SET TASK — Turn the records below into a JSON list of strings, with one string for each line. Leave out blank lines.

DATA FOR THIS TASK —
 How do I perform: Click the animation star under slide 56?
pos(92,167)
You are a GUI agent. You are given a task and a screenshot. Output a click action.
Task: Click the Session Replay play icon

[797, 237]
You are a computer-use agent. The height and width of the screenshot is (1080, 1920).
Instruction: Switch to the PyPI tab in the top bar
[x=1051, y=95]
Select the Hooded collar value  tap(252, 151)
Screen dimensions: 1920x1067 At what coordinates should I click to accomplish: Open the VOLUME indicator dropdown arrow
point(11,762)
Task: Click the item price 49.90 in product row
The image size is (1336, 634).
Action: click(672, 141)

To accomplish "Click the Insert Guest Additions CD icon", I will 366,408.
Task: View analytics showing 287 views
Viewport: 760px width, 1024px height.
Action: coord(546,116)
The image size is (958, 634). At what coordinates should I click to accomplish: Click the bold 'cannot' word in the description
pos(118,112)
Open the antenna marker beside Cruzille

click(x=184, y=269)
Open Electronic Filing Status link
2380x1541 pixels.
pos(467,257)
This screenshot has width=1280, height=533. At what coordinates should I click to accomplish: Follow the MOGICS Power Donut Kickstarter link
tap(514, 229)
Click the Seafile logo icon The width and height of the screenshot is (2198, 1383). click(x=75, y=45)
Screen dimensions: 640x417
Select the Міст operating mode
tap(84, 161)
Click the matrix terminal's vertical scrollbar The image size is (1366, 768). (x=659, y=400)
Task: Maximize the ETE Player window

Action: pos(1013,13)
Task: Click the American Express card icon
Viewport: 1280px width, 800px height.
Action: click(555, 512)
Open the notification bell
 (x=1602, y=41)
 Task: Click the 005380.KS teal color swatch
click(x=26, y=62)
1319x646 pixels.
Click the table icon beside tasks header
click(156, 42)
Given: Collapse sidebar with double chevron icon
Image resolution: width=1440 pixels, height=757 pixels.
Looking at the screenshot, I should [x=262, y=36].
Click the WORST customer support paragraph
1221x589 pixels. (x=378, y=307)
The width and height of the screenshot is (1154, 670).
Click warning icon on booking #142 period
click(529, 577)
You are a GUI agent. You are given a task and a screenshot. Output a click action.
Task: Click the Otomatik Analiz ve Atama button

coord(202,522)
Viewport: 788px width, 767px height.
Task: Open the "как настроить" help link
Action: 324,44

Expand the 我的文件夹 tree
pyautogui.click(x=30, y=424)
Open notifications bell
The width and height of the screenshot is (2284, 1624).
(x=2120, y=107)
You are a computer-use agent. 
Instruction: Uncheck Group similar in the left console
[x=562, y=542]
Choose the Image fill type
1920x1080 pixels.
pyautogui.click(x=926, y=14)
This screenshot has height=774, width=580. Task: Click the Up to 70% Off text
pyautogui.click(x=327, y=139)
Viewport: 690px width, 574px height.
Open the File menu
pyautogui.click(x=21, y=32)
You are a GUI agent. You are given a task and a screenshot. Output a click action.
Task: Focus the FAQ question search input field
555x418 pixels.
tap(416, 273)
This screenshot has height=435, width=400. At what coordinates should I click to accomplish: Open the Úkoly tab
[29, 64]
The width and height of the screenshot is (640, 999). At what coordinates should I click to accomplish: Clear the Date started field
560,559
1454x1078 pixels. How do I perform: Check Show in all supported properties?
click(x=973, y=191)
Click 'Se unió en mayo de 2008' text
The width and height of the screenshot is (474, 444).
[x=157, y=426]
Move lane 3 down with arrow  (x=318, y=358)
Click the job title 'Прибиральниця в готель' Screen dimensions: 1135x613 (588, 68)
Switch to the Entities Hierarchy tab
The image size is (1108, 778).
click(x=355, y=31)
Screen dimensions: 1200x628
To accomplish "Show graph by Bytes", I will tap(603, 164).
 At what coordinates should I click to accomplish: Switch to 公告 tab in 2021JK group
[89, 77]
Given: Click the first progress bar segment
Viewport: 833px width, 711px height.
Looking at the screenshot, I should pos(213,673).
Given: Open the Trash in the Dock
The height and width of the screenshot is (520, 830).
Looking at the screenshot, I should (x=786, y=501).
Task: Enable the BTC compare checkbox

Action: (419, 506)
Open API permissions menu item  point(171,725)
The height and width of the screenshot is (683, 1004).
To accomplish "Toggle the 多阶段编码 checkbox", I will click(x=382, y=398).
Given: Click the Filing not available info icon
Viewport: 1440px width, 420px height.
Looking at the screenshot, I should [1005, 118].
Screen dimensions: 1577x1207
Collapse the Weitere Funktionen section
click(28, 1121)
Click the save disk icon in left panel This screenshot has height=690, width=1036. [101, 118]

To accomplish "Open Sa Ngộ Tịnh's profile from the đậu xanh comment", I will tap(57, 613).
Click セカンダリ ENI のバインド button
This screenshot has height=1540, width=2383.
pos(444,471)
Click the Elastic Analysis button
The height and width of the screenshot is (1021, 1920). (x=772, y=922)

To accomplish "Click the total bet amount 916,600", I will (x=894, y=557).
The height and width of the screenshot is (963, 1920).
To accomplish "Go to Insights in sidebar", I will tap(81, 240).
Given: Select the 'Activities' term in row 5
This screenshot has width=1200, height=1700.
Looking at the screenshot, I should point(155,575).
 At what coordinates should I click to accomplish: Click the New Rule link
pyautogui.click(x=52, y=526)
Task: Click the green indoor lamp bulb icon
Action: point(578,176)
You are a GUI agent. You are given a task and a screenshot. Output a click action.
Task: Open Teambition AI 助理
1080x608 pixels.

SOLUTION BELOW —
[
  " How do I perform: Click the animation star under slide 56?",
  "pos(92,167)",
  "You are a GUI agent. You are given a task and a screenshot. Output a click action.",
  "Task: Click the Session Replay play icon",
  "[797, 237]",
  "You are a computer-use agent. The height and width of the screenshot is (1080, 1920).",
  "Instruction: Switch to the PyPI tab in the top bar",
  "[x=1051, y=95]",
  "Select the Hooded collar value  tap(252, 151)",
  "Screen dimensions: 1920x1067 At what coordinates should I click to accomplish: Open the VOLUME indicator dropdown arrow",
  "point(11,762)",
  "Task: Click the item price 49.90 in product row",
  "The image size is (1336, 634).",
  "Action: click(672, 141)",
  "To accomplish \"Click the Insert Guest Additions CD icon\", I will 366,408.",
  "Task: View analytics showing 287 views",
  "Viewport: 760px width, 1024px height.",
  "Action: coord(546,116)",
  "The image size is (958, 634). At what coordinates should I click to accomplish: Click the bold 'cannot' word in the description",
  "pos(118,112)",
  "Open the antenna marker beside Cruzille",
  "click(x=184, y=269)",
  "Open Electronic Filing Status link",
  "2380x1541 pixels.",
  "pos(467,257)",
  "This screenshot has width=1280, height=533. At what coordinates should I click to accomplish: Follow the MOGICS Power Donut Kickstarter link",
  "tap(514, 229)",
  "Click the Seafile logo icon The width and height of the screenshot is (2198, 1383). click(x=75, y=45)",
  "Screen dimensions: 640x417",
  "Select the Міст operating mode",
  "tap(84, 161)",
  "Click the matrix terminal's vertical scrollbar The image size is (1366, 768). (x=659, y=400)",
  "Task: Maximize the ETE Player window",
  "Action: pos(1013,13)",
  "Task: Click the American Express card icon",
  "Viewport: 1280px width, 800px height.",
  "Action: click(555, 512)",
  "Open the notification bell",
  " (x=1602, y=41)",
  " Task: Click the 005380.KS teal color swatch",
  "click(x=26, y=62)",
  "1319x646 pixels.",
  "Click the table icon beside tasks header",
  "click(156, 42)",
  "Given: Collapse sidebar with double chevron icon",
  "Image resolution: width=1440 pixels, height=757 pixels.",
  "Looking at the screenshot, I should [x=262, y=36].",
  "Click the WORST customer support paragraph",
  "1221x589 pixels. (x=378, y=307)",
  "The width and height of the screenshot is (1154, 670).",
  "Click warning icon on booking #142 period",
  "click(529, 577)",
  "You are a GUI agent. You are given a task and a screenshot. Output a click action.",
  "Task: Click the Otomatik Analiz ve Atama button",
  "coord(202,522)",
  "Viewport: 788px width, 767px height.",
  "Task: Open the \"как настроить\" help link",
  "Action: 324,44",
  "Expand the 我的文件夹 tree",
  "pyautogui.click(x=30, y=424)",
  "Open notifications bell",
  "The width and height of the screenshot is (2284, 1624).",
  "(x=2120, y=107)",
  "You are a computer-use agent. ",
  "Instruction: Uncheck Group similar in the left console",
  "[x=562, y=542]",
  "Choose the Image fill type",
  "1920x1080 pixels.",
  "pyautogui.click(x=926, y=14)",
  "This screenshot has height=774, width=580. Task: Click the Up to 70% Off text",
  "pyautogui.click(x=327, y=139)",
  "Viewport: 690px width, 574px height.",
  "Open the File menu",
  "pyautogui.click(x=21, y=32)",
  "You are a GUI agent. You are given a task and a screenshot. Output a click action.",
  "Task: Focus the FAQ question search input field",
  "555x418 pixels.",
  "tap(416, 273)",
  "This screenshot has height=435, width=400. At what coordinates should I click to accomplish: Open the Úkoly tab",
  "[29, 64]",
  "The width and height of the screenshot is (640, 999). At what coordinates should I click to accomplish: Clear the Date started field",
  "560,559",
  "1454x1078 pixels. How do I perform: Check Show in all supported properties?",
  "click(x=973, y=191)",
  "Click 'Se unió en mayo de 2008' text",
  "The width and height of the screenshot is (474, 444).",
  "[x=157, y=426]",
  "Move lane 3 down with arrow  (x=318, y=358)",
  "Click the job title 'Прибиральниця в готель' Screen dimensions: 1135x613 (588, 68)",
  "Switch to the Entities Hierarchy tab",
  "The image size is (1108, 778).",
  "click(x=355, y=31)",
  "Screen dimensions: 1200x628",
  "To accomplish \"Show graph by Bytes\", I will tap(603, 164).",
  " At what coordinates should I click to accomplish: Switch to 公告 tab in 2021JK group",
  "[89, 77]",
  "Given: Click the first progress bar segment",
  "Viewport: 833px width, 711px height.",
  "Looking at the screenshot, I should pos(213,673).",
  "Given: Open the Trash in the Dock",
  "The height and width of the screenshot is (520, 830).",
  "Looking at the screenshot, I should (x=786, y=501).",
  "Task: Enable the BTC compare checkbox",
  "Action: (419, 506)",
  "Open API permissions menu item  point(171,725)",
  "The height and width of the screenshot is (683, 1004).",
  "To accomplish \"Toggle the 多阶段编码 checkbox\", I will click(x=382, y=398).",
  "Given: Click the Filing not available info icon",
  "Viewport: 1440px width, 420px height.",
  "Looking at the screenshot, I should [1005, 118].",
  "Screen dimensions: 1577x1207",
  "Collapse the Weitere Funktionen section",
  "click(28, 1121)",
  "Click the save disk icon in left panel This screenshot has height=690, width=1036. [101, 118]",
  "To accomplish \"Open Sa Ngộ Tịnh's profile from the đậu xanh comment\", I will tap(57, 613).",
  "Click セカンダリ ENI のバインド button",
  "This screenshot has height=1540, width=2383.",
  "pos(444,471)",
  "Click the Elastic Analysis button",
  "The height and width of the screenshot is (1021, 1920). (x=772, y=922)",
  "To accomplish \"Click the total bet amount 916,600\", I will (x=894, y=557).",
  "The height and width of the screenshot is (963, 1920).",
  "To accomplish \"Go to Insights in sidebar\", I will tap(81, 240).",
  "Given: Select the 'Activities' term in row 5",
  "This screenshot has width=1200, height=1700.",
  "Looking at the screenshot, I should point(155,575).",
  " At what coordinates should I click to accomplish: Click the New Rule link",
  "pyautogui.click(x=52, y=526)",
  "Task: Click the green indoor lamp bulb icon",
  "Action: point(578,176)",
  "You are a GUI agent. You are given a task and a screenshot. Output a click action.",
  "Task: Open Teambition AI 助理",
  "1080x608 pixels."
]